Oil prices fell on Monday after surging in the previous session amid continued uncertainty over peace negotiations to end the Iran conflict.
US President Donald Trump said talks with Tehran were continuing “at a rapid pace”, after Iranian authorities earlier indicated that indirect negotiations with Washington had been suspended after another round of American air strikes.
Israel and Lebanese militia Hezbollah also agreed to stop attacking each other, raising the prospects of an agreement to end the Iran war.
Brent, the benchmark for two thirds of the world's oil, was down 1.68 per cent to $93.38 a barrel at 12.20pm UAE time. West Texas Intermediate, the gauge that tracks US crude, was trading 1.58 per cent lower at $90.7 a barrel.
Crude prices surged on Monday amid the rise in geopolitical tension and the exchange of strikes by the US and Iran. Brent rose to an intraday high of $97.70 a barrel before giving back some gains to close 3.2 per cent higher at $94.98 per cent, while WTI settled 5.5 per cent higher at $92.16 a barrel.
“Yesterday the focus was on the strikes between the US and Iran. Iran struck an airbase in Kuwait, and the US took out some radar facilities for Iranian drones,” Sasha Foss, energy analyst at CSC Commodities, a division of Marex, told The National. This drove prices higher amid doubts over whether the ceasefire announced in April would hold.
“Today there's just some slightly bearish geopolitical news, with Trump kind of forcing the hand of Israel to stop bombing Lebanon, despite Israeli resistance. People are taking this as a sign the US President is forcing through the issue in terms of a truce and trying to get to a ceasefire, so that's why there's been a bit of a fallback.”
Mr Trump on Monday said he had secured a pledge from Hezbollah not to attack Israel, and that Israeli Prime Minister Benjamin Netanyahu had said his forces would not push deeper into Lebanon.
He also said an agreement to reopen the Strait of Hormuz, through which more than 20 per cent of global oil supplies usually flow, would be drawn up and signed “over the next week”.

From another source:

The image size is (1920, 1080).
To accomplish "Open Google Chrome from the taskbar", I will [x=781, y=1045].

“With commercial traffic through Hormuz still constrained and geopolitical tension extending to Lebanon, investors remain focused on the risk of prolonged supply disruptions in a region that normally handles around one fifth of global oil and LNG trade,” said Soojin Kim, research analyst at MUFG.

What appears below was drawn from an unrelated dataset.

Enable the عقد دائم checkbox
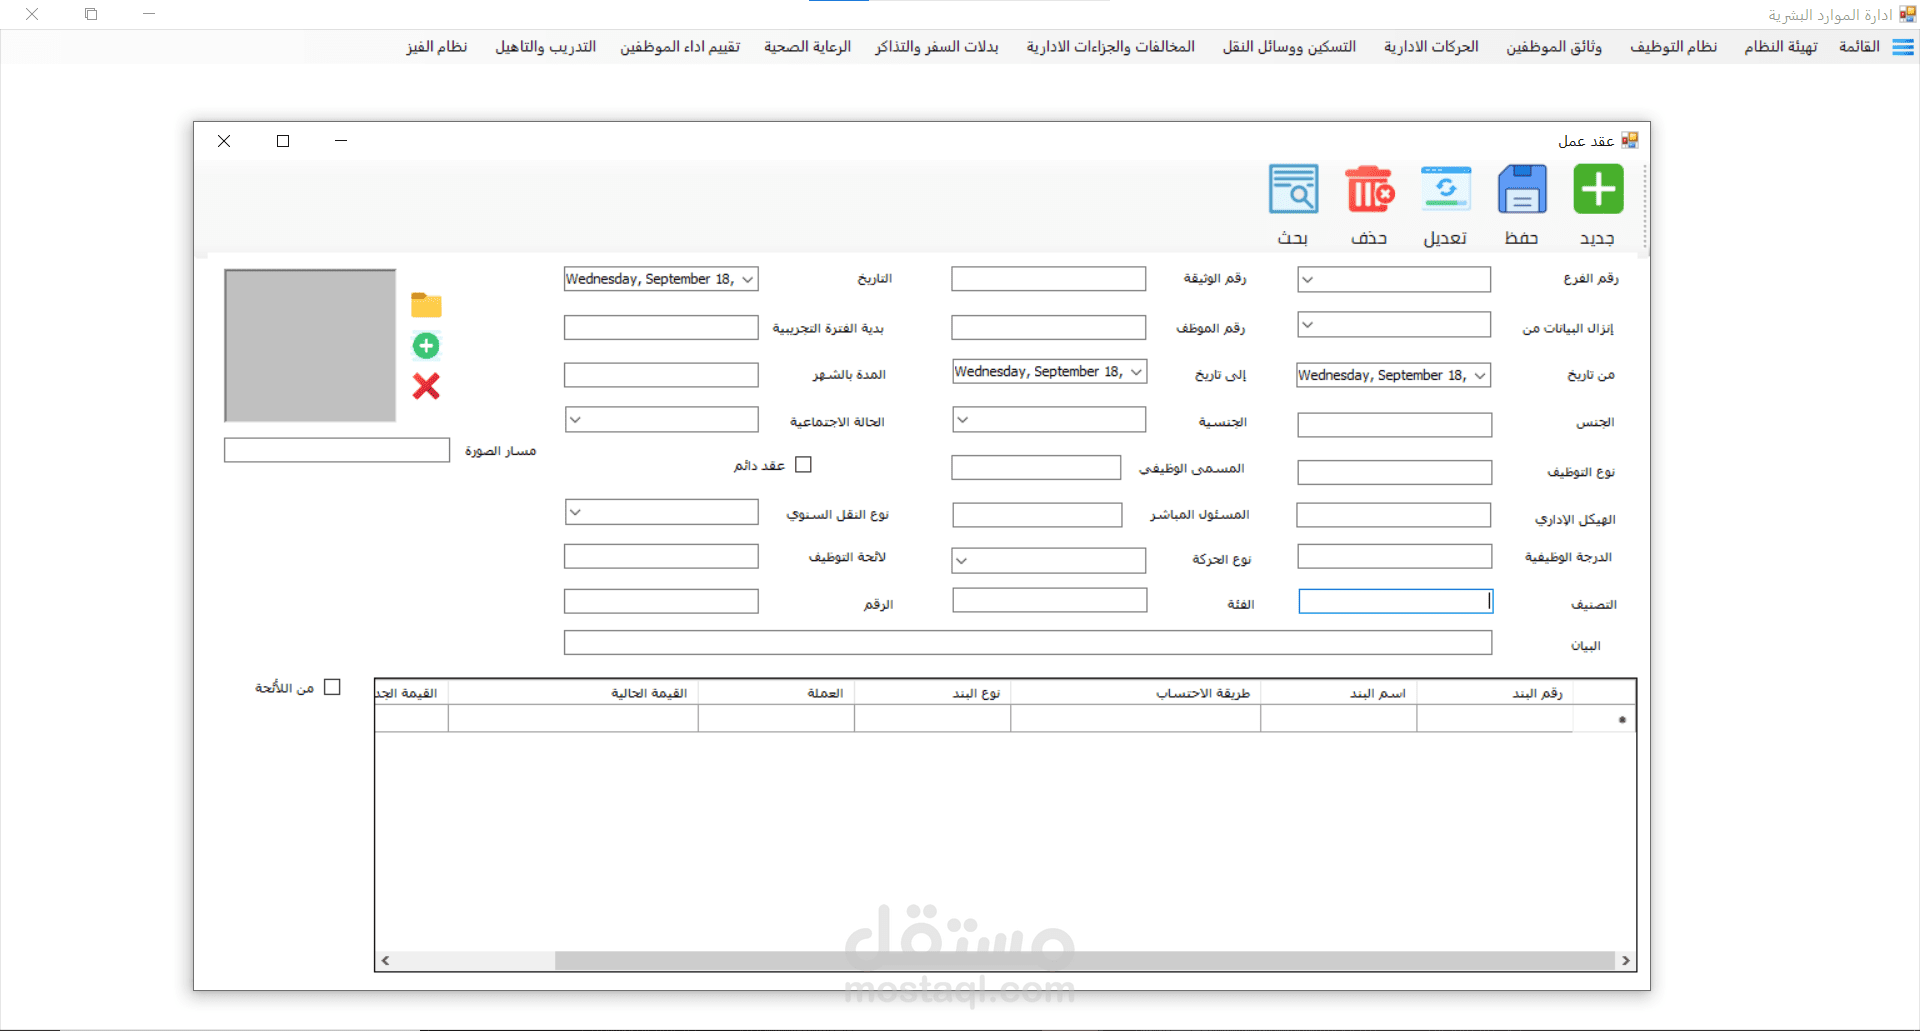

The blockade of the Strait of Hormuz and Iran's attacks on energy infrastructure in the Gulf pushed oil prices close to $120 a barrel in March. Prices have dropped in the past weeks but remain volatile amid growing expectations of a peace agreement.

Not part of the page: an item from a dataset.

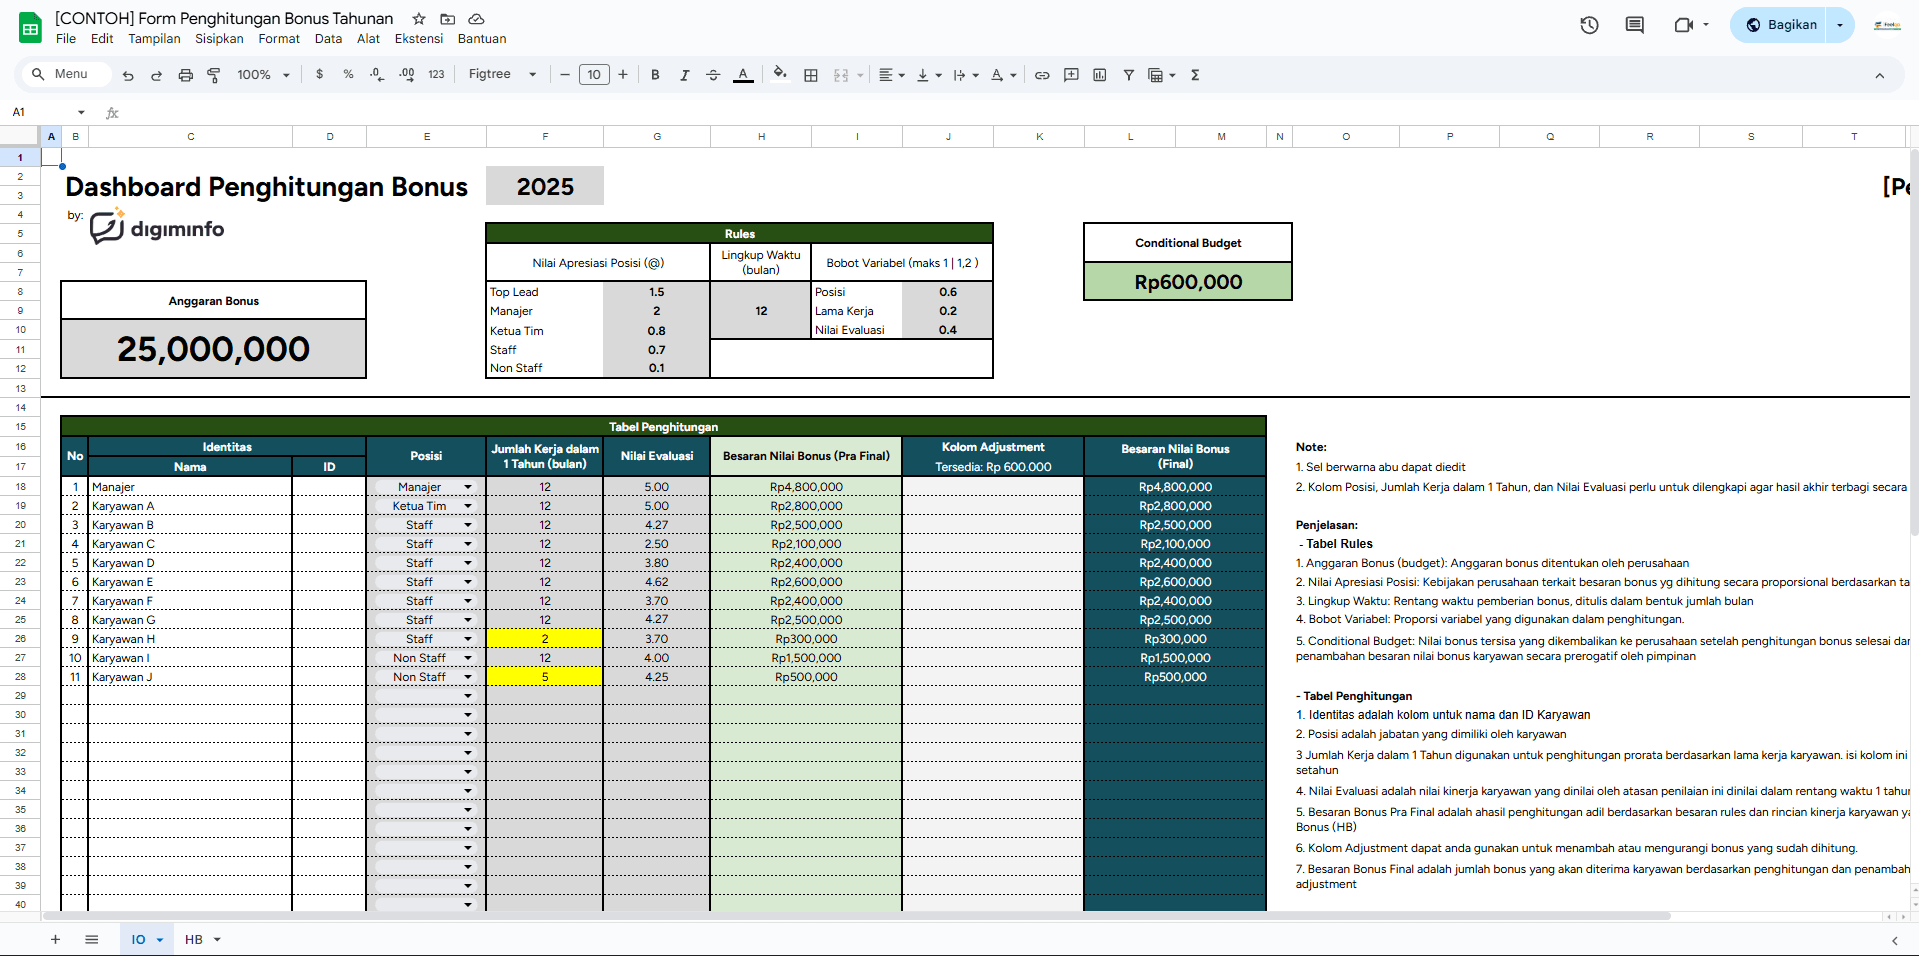
Task: Open the text color picker
Action: [743, 74]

However, if the ceasefire ends and fighting resumes, oil prices will probably soar again, Mr Foss said.
“If the ceasefire falls apart and the strait remains closed, then $150 [a barrel] is definitely on the cards,” he said.
“There has been a lot of market signals to suggest that that a peace is on the agenda, but it seems like we're still quite far apart in terms of the negotiations, in terms of the frozen assets for Iran and the so-called nuclear dust that America wants to take out of Iran.”